■ **Text shown**:
/---

Ronald Brus took over the reins from former CEO Dinko Valerio yesterday. He joined the company in 1997 and had been serving as chief operating officer at Crucell.
Valerio, who co-founded Crucell, will continue to work for the company until the end of theyear, and will join the supervisory board on 1 January 2005.
Crucell is best known for its PER.C6 cell line technology, already licensed to around 25 partners for the production of vaccines, monoclonal antibodies and gene therapeutics. Latterly, the company has started developing its own vaccine products, aided by its positions in PER.C6 and adenoviral vectors.
Crucell is using this platform on its own to develop a vaccine for influenza that should be significantly cheaper to produce than other products. And, because of the speed in which it can be used to produce vaccine, it provides the first real way to allow a vaccination-based response to both epidemic and pandemic flu outbreaks. It is also working on vaccines for West Nile virus, Ebola and malaria.

\---

■ **Activity**:
Continue the news report on Crucell's change of chief executive from the point where it stops.

■ **Listed entries**:
/---

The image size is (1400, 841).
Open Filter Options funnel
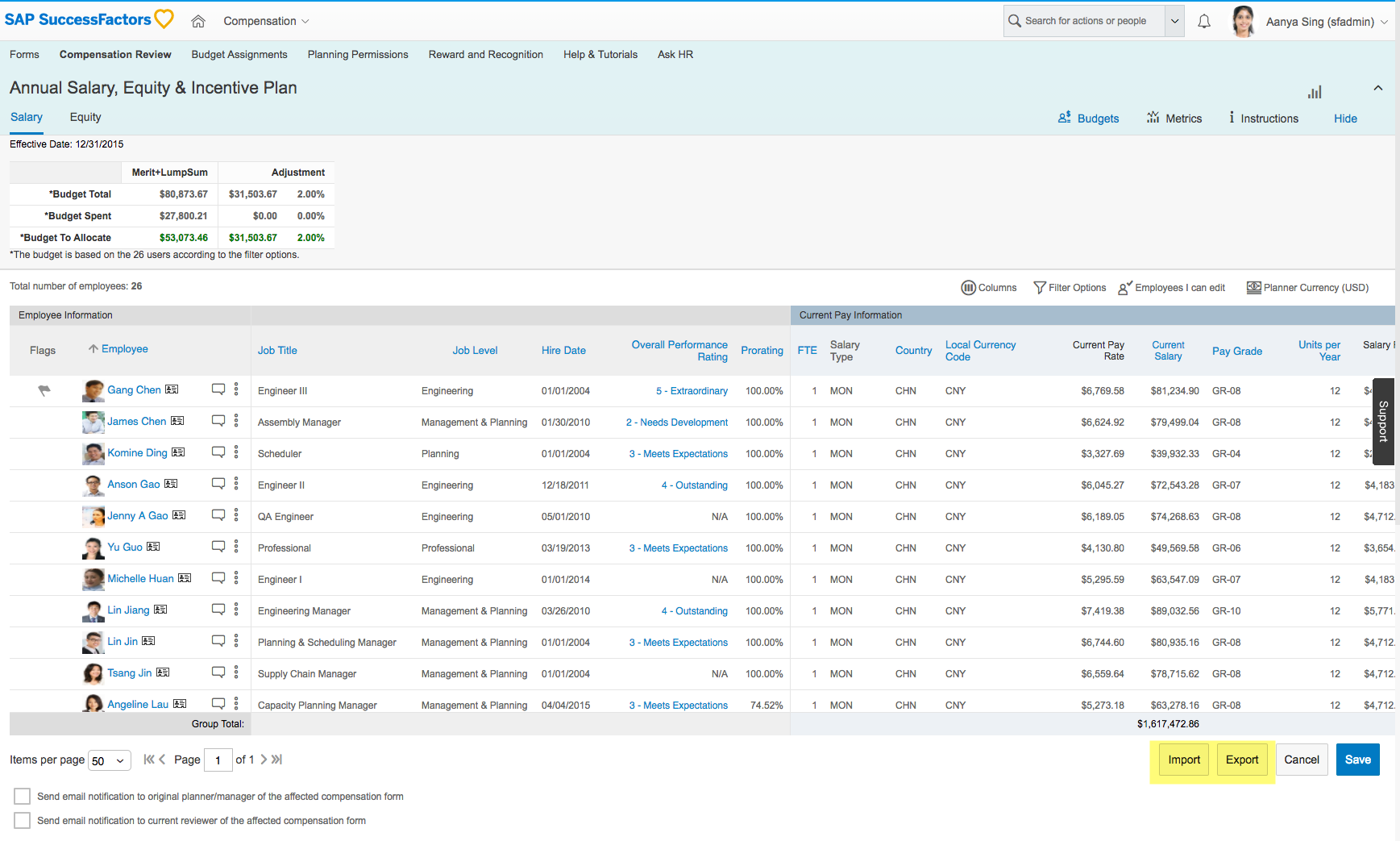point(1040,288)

\---
/---

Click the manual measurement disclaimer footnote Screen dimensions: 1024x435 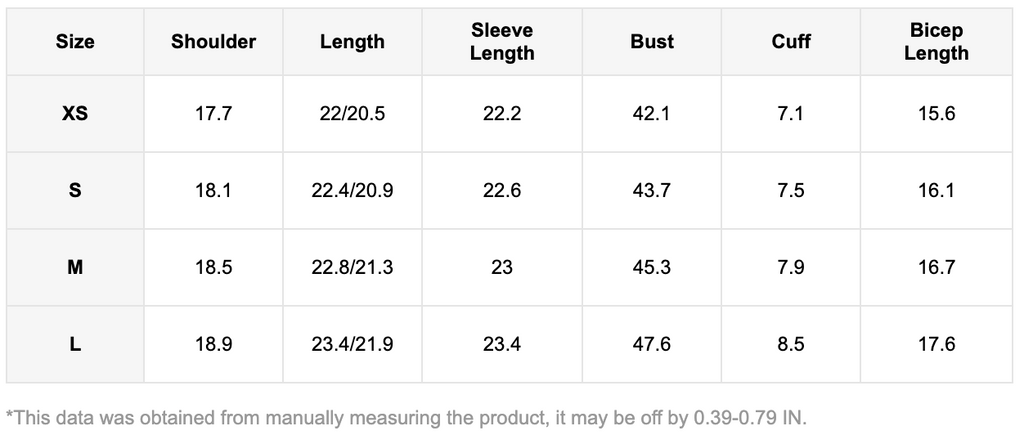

\---
/---

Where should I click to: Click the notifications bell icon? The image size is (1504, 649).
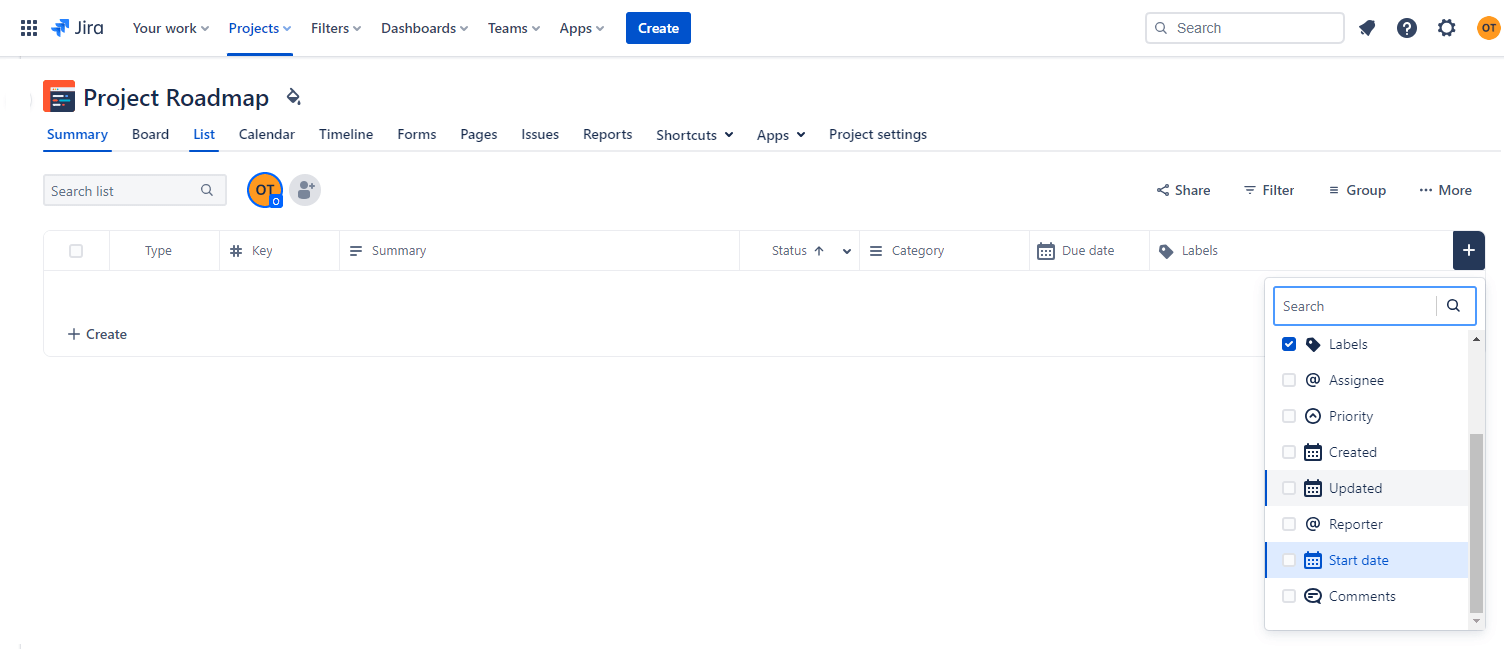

\---

■ **Task result**:
Meanwhile, Crucell has posted a loss of €23.4 million in 2003, well down from the loss of €55.7 million it reported the prior year, although revenues dipped 23 per cent to €7.4 million.
The company said a significant up-front fee from a commercial contract signed in December has been deferred. Total deferred revenues at the end of last year were €13.8 million compared to €6.0 million in 2002.